Sen. Kennedy's death opens up a Senate seat in Massachusetts for the first time in 25 years. Under current state law, Kennedy's successor would be chosen through a special election to take place in 145 to 160 days, though Mass. Gov. Deval Patrick said he supports changing the law to allow for an interim replacement until the election is held.
There are a number of potential candidates who could run for the Senate seat, and some speculated Romney may be interested.
Romney challenged Kennedy for his seat in 1994 but lost by 17 points. The former governor and former 2008 Republican presidential candidate reminisced about that campaign in an essay he published in the National Journal. He described Kennedy's ability to charm crowds and remain politically popular.
"I could hear him bellowing and people cheering and I thought, 'He's still got it,'" Romney wrote.

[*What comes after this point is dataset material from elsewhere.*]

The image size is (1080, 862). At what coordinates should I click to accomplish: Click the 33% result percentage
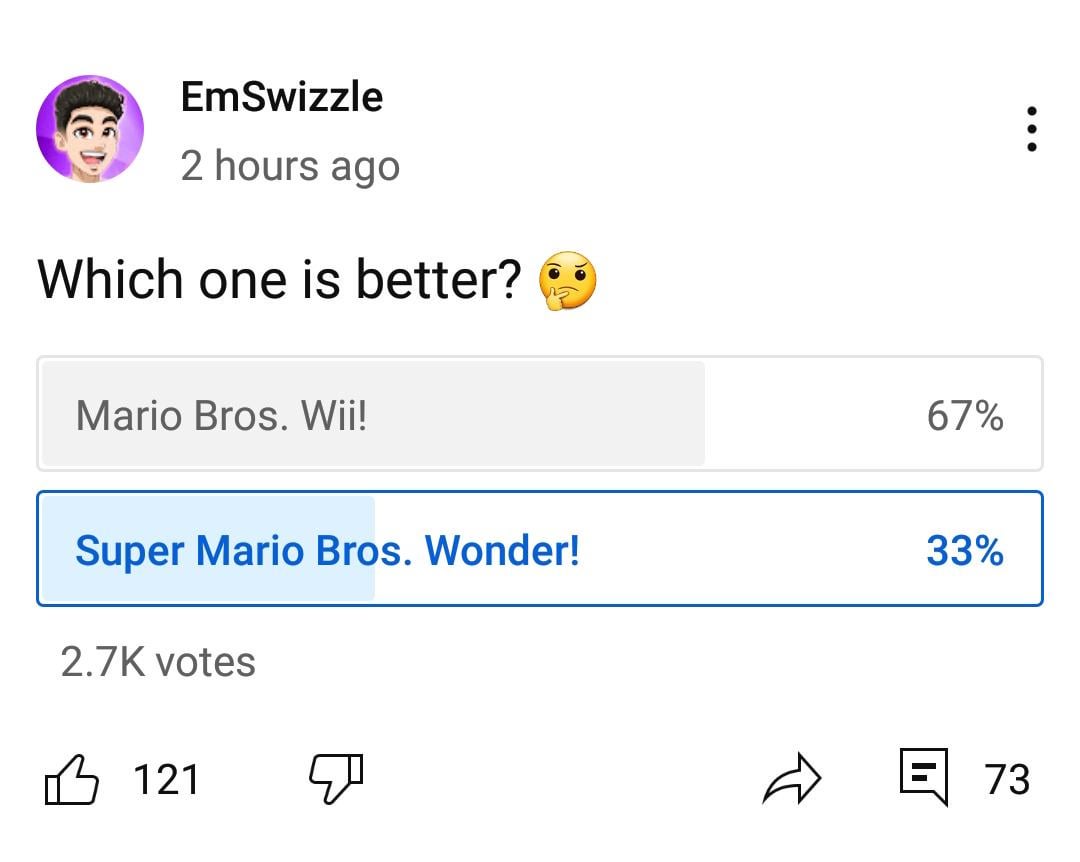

He also praised the senator for both his professional dedication and personal affability.
"We come from different places politically, we weren't buddies, we didn't go to football games together, but Senator Kennedy was a very easy person to be friendly with, easy to strike up a conversation with," Romney wrote. "Whenever I needed help, Ted Kennedy was the go-to guy."
While Romney may not be a candidate for the Senate seat, it is widely believed he may be preparing for a 2012 presidential run. Romney has spent the past months cultivating strong positions on major national issues like health care and labor law reform.